No doubt, Schmeisser’s deliberate actions are emphasized in the decision. Importantly, though, it was his use of the seed, not its collection, which was the infringement. See, e.g., Paragraph 30. Whether the same argument could be applied to an innocent farmer is left open. See Paragraph 57:

See also Paragraph 45 (acknowledging that broad construction of a patent can reach accidental infringement). But see Paragraph 76 (suggesting that saving seed not tested for Roundup resistance should be okay.) Bottom line, you may be right that’s how the next case will turn out. (Involving another patent, as this one has since expired.) But, if I were a farmer, or counsel advising a farmer, I’d be hesitant to take the chance. Merely defending the claim would be expensive. IMHO, the decision could and should have been more definitive.

I’ve been skimming through this thread, apologies if someone answered this already…

We looked at Monsanto v Schmeiser in 1L property, and we’re still tackling the Harvard mouse case in more than one of my upper year cases. The SCC decided that a higher lifeform could not be the subject of a patent. Just to be clear, Monsanto actually doesn’t have a patent in the plant per se, just in the particular roundup resistant gene strain, right? I think the post above me is implying that, but then I’m wondering how the court has resolved this with not allowing a patent in the cancer gene in Harvard’s oncomouse.

I don’t think GM technology, as with most technology, should be categorically labeled as bad. The problem seems to be that in so many cases this technology is used not to improve the human situation but instead solely to increase profits for companies like Monsanto at the expense of everyone else.

Safety and concern for human well-being has never been Monsanto’s strong suit:

Certainly doesn’t make me inclined to trust any of Monsanto’s claims especially when it comes to food. .

Why are we arguing about Order 81? The Provisional Authority has been dissolved, so unless the Iraqi government has adopted its directives wholesale (maybe I missed a post where someone points out that they did)…

Doing a little more reading on the Schmeiser case, I discover the cite above (which originally came from Bricker) goes to the Court of Appeals decision. For the Canadian Supreme Court decision, see here. For its discussion of how intention fits in, see starting at Paragraph 49 (“The general rule is that the defendant’s intention is irrelevant to a finding of infringement”). Basically, an innocent farmer has a defense of being able to rebut a presumption of use. See Paragraph 56; see also Paragraph 95. Burden of proof, though, presumably on innocent farmer.

┄┄┄┄┄┄┄┄┄┄┄┄┄┄┄┄┄┄┄┄

Assignment 1: Can you return the part of the Monsanto discussion that opens with the words containing "We looked at" and closes with "in Harvard’s oncomouse."?
Assignment 2: Which paragraph numbers does the Monsanto discussion cite?
The material that follows is separate from the Monsanto discussion above.

Given data:
┄┄┄┄┄┄┄┄┄┄┄┄┄┄┄┄┄┄┄┄

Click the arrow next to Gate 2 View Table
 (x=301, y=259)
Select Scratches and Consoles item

┄┄┄┄┄┄┄┄┄┄┄┄┄┄┄┄┄┄┄┄

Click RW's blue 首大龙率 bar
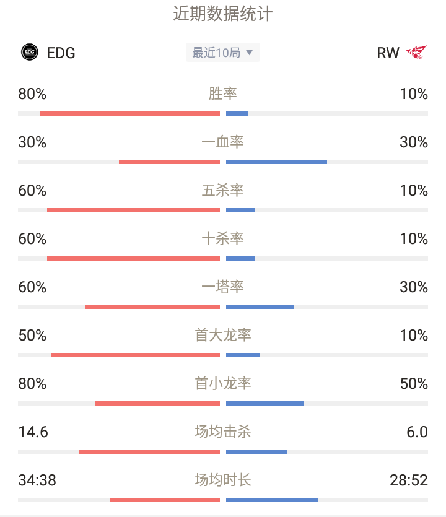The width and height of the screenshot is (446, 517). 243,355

┄┄┄┄┄┄┄┄┄┄┄┄┄┄┄┄┄┄┄┄

Response 1:
We looked at Monsanto v Schmeiser in 1L property, and we’re still tackling the Harvard mouse case in more than one of my upper year cases. The SCC decided that a higher lifeform could not be the subject of a patent. Just to be clear, Monsanto actually doesn’t have a patent in the plant per se, just in the particular roundup resistant gene strain, right? I think the post above me is implying that, but then I’m wondering how the court has resolved this with not allowing a patent in the cancer gene in Harvard’s oncomouse.

Response 2:
Paragraph 30
Paragraph 57
Paragraph 45
Paragraph 76
Paragraph 49
Paragraph 56
Paragraph 95